▶ **Task objective**
Rewrite each line of the records below as an item in a numbered list, skipping blank lines and omitting the pictures.

[START OF Available data]

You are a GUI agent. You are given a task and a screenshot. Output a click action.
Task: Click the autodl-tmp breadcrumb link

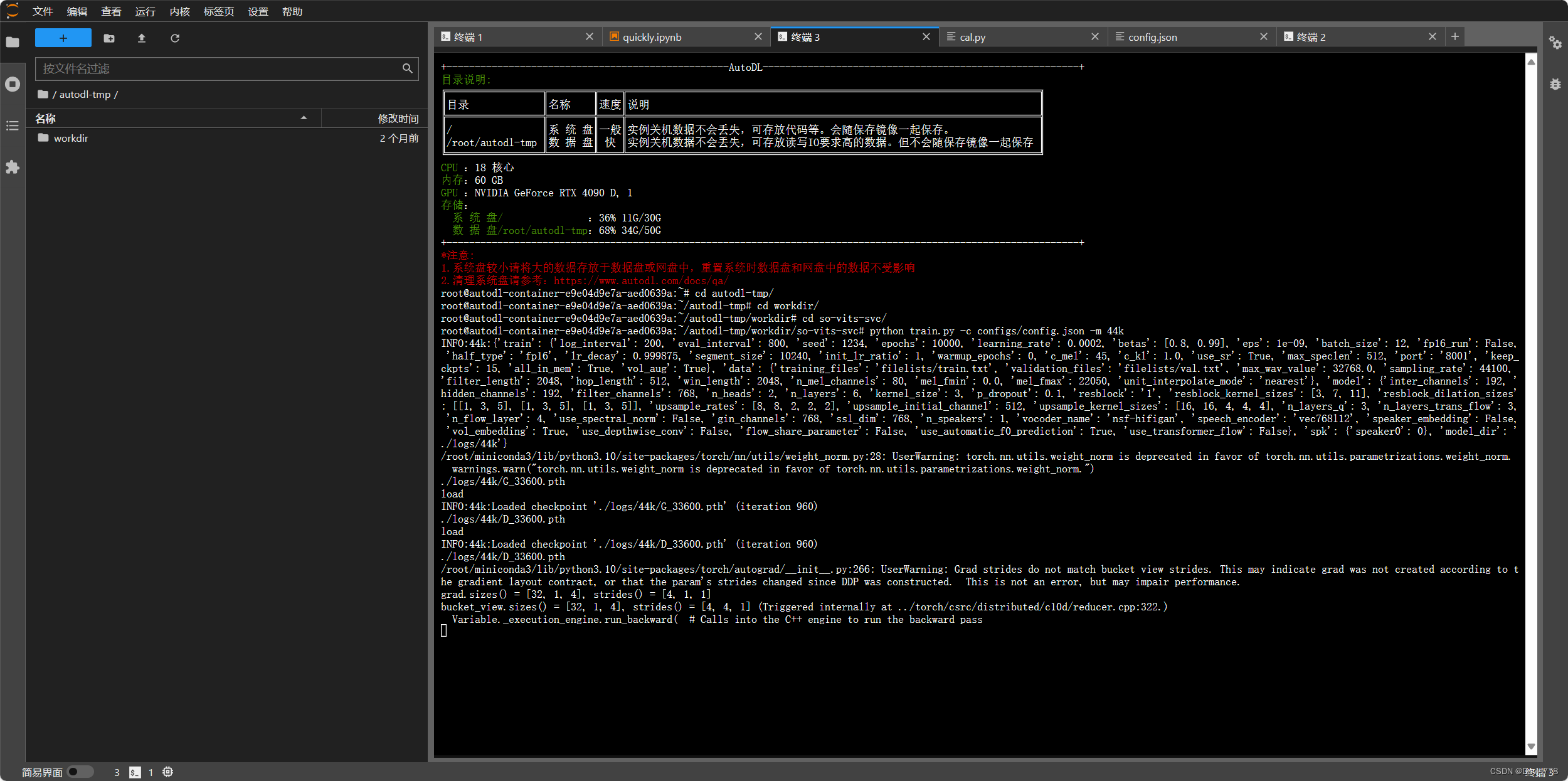(85, 94)
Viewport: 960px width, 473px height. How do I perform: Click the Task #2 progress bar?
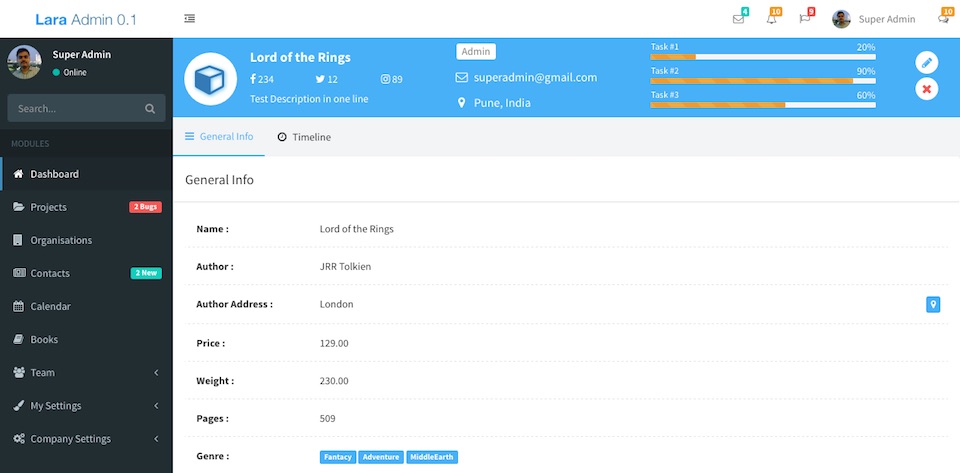(762, 81)
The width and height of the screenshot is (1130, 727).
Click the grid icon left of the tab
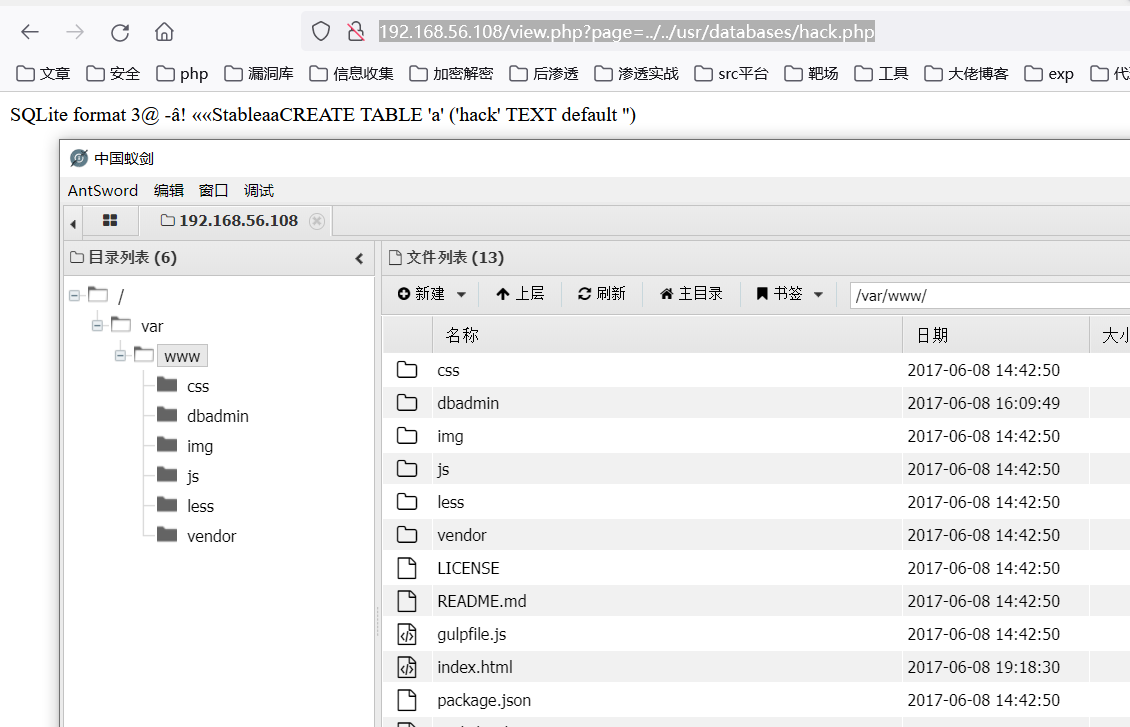pos(111,220)
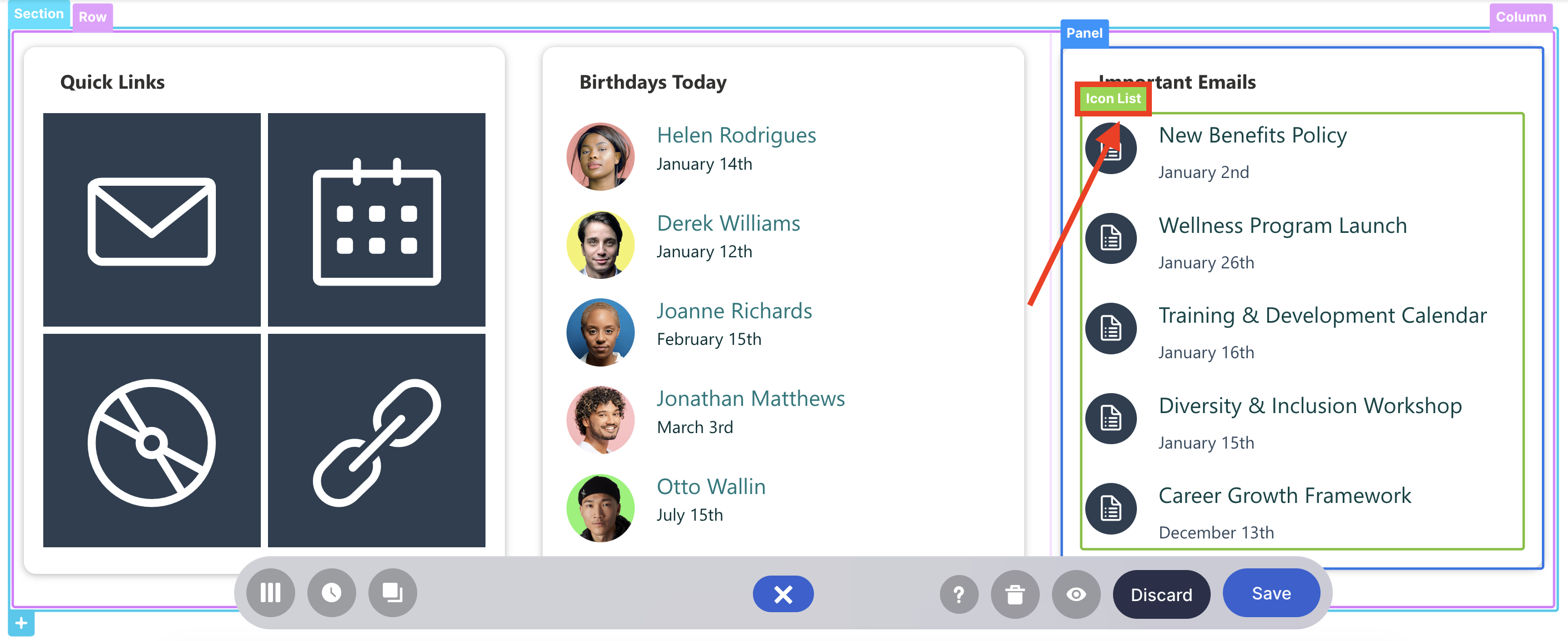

[END OF Available data]

▶ **Exercise solution**
1. You are a GUI agent. You are given a task and a screenshot. Output a click action.
2. Task: Click the autodl-tmp breadcrumb link
3. (85, 94)
4. Viewport: 960px width, 473px height. How do I perform: Click the Task #2 progress bar?
5. (762, 81)
6. The width and height of the screenshot is (1130, 727).
7. Click the grid icon left of the tab
8. pos(111,220)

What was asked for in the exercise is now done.